Experts started pushing the flu shot in the summer, with Dr. Robert Redfield, director of the U.S. Centers for Disease Control and Prevention (CDC), urging corporate leaders to figure out ways to inoculate employees, according to The New York Times.
The CDC had ordered an additional 9.3 million doses for uninsured adults by August, while it usually purchases 500,000 doses.
“Access is a problem for all adult vaccines,” said L.J. Tan, chief strategy officer for the Immunization Action Coalition (IAC), a nonprofit that works to increase vaccination rates. “Adults may think, ‘If I can get the flu shot easily, I might consider it.’”
The IAC has used the term twindemic in presentations in an attempt to better market the need for vaccinations and urge Americans to get the flu shot. The New York Times also reported the IAC as an early promoter of the term.
Access is an issue, but disbelief is a significant stumbling block as well, according to Axios. An NFID survey released Thursday showed 51% of adults doubted the flu shot’s effectiveness, but that number has dropped this year to 34%.
“This year I think everyone is wanting to get their vaccine and maybe wanting it earlier than usual,” Dr. Daniel Jernigan of the CDC told The Associated Press. “If you’re not able to get your vaccination now, don’t get frustrated.”
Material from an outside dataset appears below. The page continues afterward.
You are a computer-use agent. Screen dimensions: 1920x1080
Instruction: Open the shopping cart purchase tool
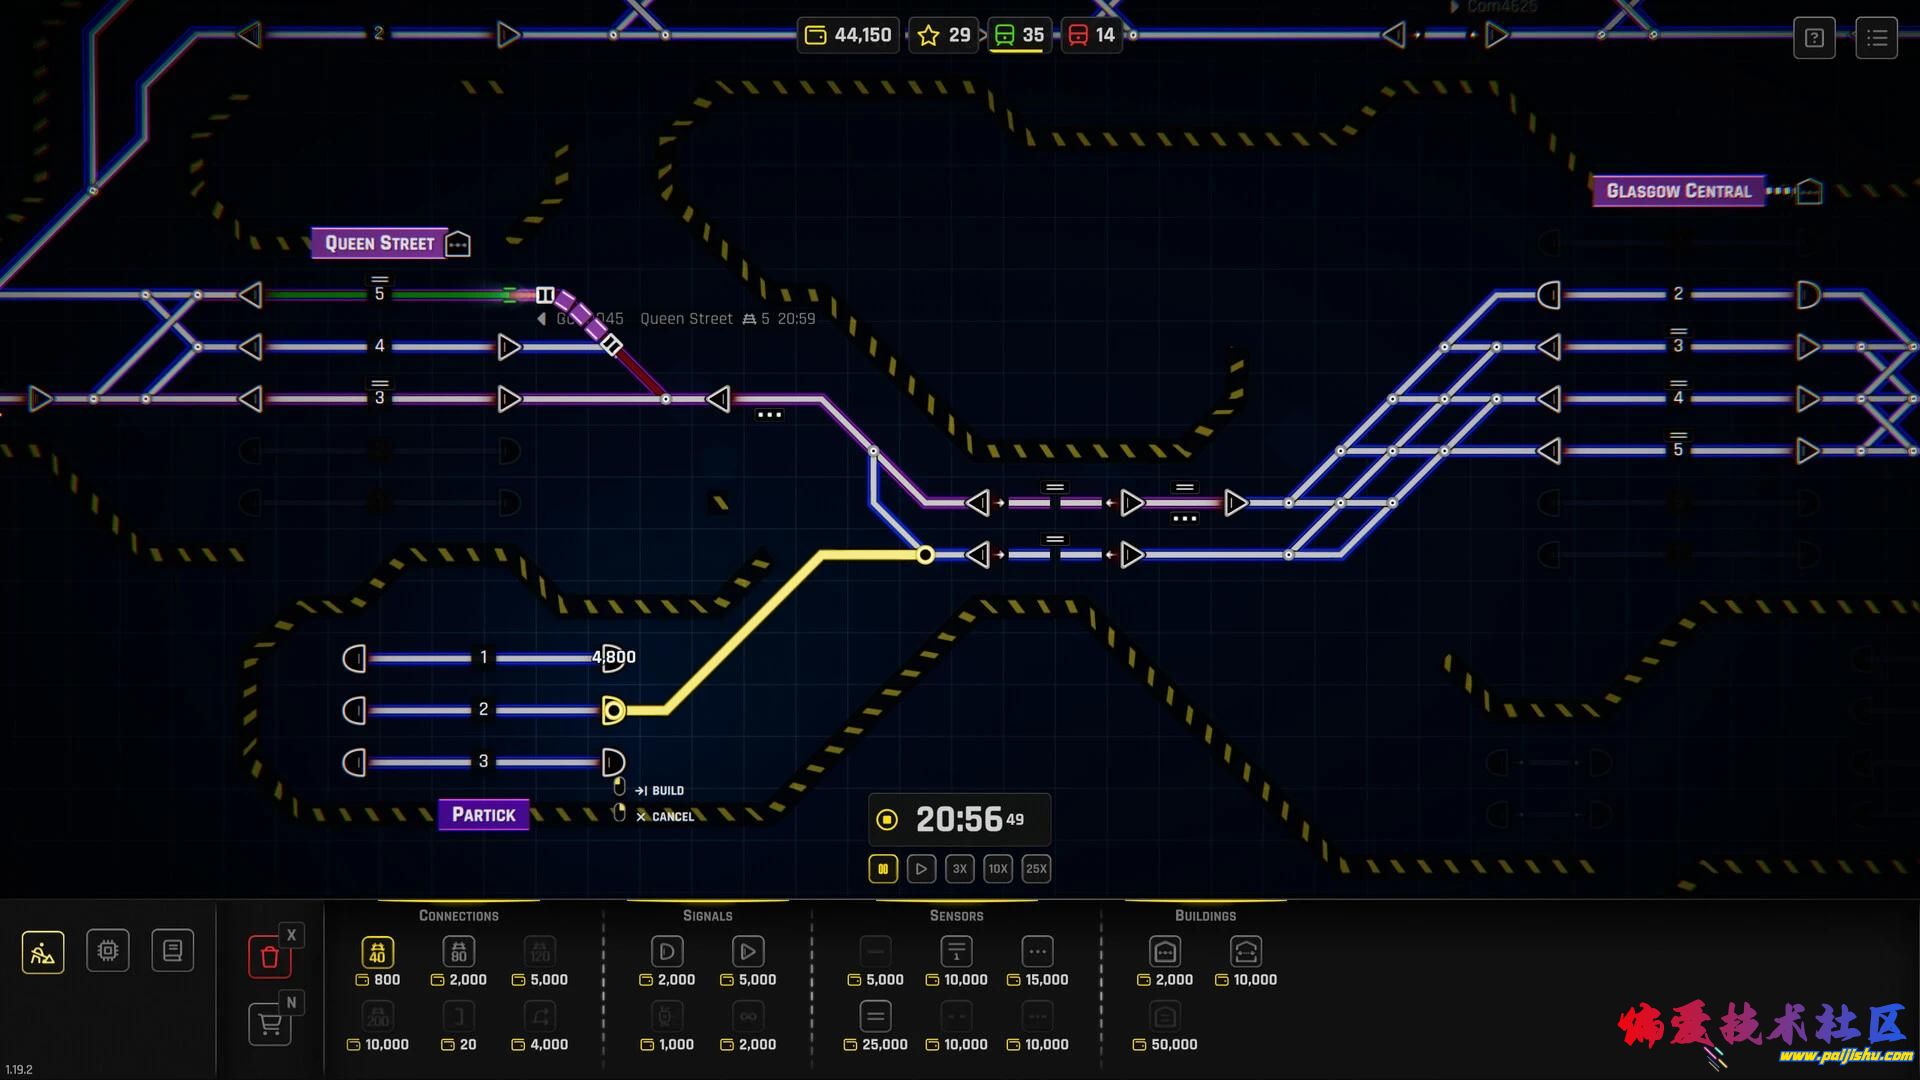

Pharmaceutical giant Sanofi Pasteur, which is supplying nearly 250 million doses worldwide, including 80 million for the U.S., says it has shipments staggered into November. Germany also increased its order this year from its usual 18 million doses to 26 million doses.
Italian doctors have expressed concern about the supply, lowering the threshold for receiving the flu vaccine free of charge from age 65 to 60.
The World Health Organization has encouraged any countries with worries about supplies to prioritize health workers and older adults.
“Take flu out of the equation this fall,” Jernigan advised.
The Associated Press contributed to this report.